# maximum points of intersection between a circle and rectangle

I had today this mathematical question:

What is the maximum number of points of intersection between a circle and a rectangle such that the length of the rectangle is greater than the circle's diameter, and its width is less than the circle's diameter?

• I tried to fix the English -- I hope this reflects what you want to ask? Jun 22, 2011 at 21:25
• exactly yes sorry for bad writting Jun 22, 2011 at 21:31

I'll try to add a graph to help demonstrate that the maximal number of points of intersection between a circle and a rectangle such that the length of the rectangle is greater than the circle's diameter and its width is less than the diameter would be 6 such points of intersection: two points of intersection along each of the longest sides, and two points of intersection along one of the shorter sides. There is no way that there can be any points of intersection along the second of two shorter sides if the circle is intersecting the opposing side, since its diameter is less than the length of the rectangle.

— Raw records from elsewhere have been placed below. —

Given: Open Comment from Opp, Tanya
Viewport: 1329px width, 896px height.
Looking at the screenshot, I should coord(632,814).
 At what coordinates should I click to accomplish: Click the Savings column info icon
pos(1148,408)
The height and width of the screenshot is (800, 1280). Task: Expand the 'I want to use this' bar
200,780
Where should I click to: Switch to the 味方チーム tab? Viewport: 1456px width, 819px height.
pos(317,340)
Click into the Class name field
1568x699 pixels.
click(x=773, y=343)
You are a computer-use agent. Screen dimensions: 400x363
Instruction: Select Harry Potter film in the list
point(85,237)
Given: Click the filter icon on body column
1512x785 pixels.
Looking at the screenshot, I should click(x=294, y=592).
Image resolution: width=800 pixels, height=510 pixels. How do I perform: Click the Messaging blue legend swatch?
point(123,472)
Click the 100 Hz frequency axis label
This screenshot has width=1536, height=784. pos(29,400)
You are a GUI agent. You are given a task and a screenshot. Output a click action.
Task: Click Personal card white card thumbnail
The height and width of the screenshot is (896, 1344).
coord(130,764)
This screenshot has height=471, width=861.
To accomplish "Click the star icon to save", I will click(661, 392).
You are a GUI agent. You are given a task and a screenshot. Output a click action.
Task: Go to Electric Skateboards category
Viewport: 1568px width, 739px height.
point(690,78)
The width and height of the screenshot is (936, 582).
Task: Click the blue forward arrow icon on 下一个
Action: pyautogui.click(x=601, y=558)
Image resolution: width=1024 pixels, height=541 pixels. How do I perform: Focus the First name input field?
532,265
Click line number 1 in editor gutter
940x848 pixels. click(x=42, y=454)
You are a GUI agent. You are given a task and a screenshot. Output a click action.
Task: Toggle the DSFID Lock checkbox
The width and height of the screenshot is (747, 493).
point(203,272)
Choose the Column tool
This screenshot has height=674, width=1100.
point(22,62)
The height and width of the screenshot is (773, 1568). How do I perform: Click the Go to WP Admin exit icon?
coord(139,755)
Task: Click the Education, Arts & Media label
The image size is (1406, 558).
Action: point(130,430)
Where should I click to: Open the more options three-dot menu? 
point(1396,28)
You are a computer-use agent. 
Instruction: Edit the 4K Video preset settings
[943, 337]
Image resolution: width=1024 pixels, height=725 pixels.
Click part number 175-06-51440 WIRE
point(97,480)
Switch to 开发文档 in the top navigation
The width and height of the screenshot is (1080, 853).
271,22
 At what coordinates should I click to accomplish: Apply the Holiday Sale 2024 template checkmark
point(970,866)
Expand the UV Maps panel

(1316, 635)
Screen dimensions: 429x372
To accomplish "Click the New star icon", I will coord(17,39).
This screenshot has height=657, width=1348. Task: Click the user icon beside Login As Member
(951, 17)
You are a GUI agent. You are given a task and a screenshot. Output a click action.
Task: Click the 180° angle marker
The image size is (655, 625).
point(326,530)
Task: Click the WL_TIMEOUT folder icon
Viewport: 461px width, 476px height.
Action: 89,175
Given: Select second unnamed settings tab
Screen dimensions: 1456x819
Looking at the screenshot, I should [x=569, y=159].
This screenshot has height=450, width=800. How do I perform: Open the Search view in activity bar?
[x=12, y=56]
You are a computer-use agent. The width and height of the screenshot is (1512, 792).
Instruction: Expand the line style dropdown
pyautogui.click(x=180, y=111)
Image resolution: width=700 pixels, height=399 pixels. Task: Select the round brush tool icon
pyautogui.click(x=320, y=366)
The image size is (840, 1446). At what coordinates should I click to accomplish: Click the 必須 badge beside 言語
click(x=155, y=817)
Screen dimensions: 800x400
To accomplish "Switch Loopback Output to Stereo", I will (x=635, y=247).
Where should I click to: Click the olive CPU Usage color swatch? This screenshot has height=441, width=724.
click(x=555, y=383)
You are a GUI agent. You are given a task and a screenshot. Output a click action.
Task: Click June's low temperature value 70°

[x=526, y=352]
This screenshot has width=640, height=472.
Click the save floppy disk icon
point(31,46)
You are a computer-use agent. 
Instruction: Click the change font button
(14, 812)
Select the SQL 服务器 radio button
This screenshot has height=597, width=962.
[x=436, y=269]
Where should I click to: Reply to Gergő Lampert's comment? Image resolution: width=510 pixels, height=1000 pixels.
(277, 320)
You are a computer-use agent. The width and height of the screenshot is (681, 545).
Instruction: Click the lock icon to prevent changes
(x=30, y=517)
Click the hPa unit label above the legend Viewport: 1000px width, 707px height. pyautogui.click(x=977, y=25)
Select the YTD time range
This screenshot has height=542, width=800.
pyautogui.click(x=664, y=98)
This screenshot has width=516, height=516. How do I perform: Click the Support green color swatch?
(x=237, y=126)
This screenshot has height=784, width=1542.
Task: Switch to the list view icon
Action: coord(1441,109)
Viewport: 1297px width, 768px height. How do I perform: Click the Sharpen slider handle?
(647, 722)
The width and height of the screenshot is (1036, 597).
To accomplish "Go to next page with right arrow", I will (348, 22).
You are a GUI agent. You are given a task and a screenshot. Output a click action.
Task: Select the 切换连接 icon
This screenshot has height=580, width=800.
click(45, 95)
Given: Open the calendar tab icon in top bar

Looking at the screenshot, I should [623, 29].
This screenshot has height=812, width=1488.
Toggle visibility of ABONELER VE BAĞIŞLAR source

Consider, for example, a circle of diameter 10 (radius 5) centered at the origin; hence its equation is $x^2 + y^2 = 25$. Consider a rectangle with vertices $(x_i, y_i)$ at $(-4, -8)$, $(4, -8)$, $(4, 4)$, $(-4, 4)$. Hence it's length (height) is $4 - (-8) = 12 > 10$, and its width is $4 - (-4) = 8 < 10$ (where 10 is the diameter of the circle). Then there are 2 points of intersection between the circle $x^2 + y^2 = 25$ and each of the line segments $y = 4$ ($-4 \leq x \leq 4$), $x = 4$ ($-8 \leq y \leq 4$), and $x = -4$ ($-8 \leq y \leq 4$), but no points of intersection between $x^2 + y^2 = 4$ and the rectangle's fourth side which lies on line $y = -8$ ($-4 \leq x \leq 4$). Solving for the points of intersection yields a total of 6 points of intersection of the circle and the rectangle: $(-4, -3), (-4, 3), (-3,4), (3, 4), (4, 3), (4, -3)$. ( If we move the circle vertically so it intersects the line $y = -8$, then it will no longer intersect the side along $y = 4$.

And there is no way a circle can intersect any given (straight) line in more than two points. • That depends on the rectangle, for some values of a, b and r, its possible to intersect in 8 points, and the apearantly the condition for a, b and r, is some complex. Jun 27, 2011 at 15:03
• Depending on the circle and rectangles, this maximum would be 2, 4, 6 or 8 (these are values that i'm sure), But exact conditions (on a, b and r) for every of these values is the problem. Jun 27, 2011 at 15:21
• @ilius: in this case: the answer is Maximum = 6 (all other values are possible, less than six: e.g., 0 if they are placed so they don't intersect at all, 1 if they are placed so only one side of rectangle is tangent to the circle, etc. OP asked for maximum, given the constraints listed in the post. Yes: if a square (say 4x4) and a circle, radius 5, were both centered at origin, then there would be 8 points of intersection (which is the maximum number of points of intersection in that case). Jun 27, 2011 at 15:52
• ah, yes. I was searching for 8-point exact conditions which is another issue. Jun 28, 2011 at 4:52

A circle intersects a straight line in at most two points. Your circle can't intersect your rectangle on all four sides. So the answer is six.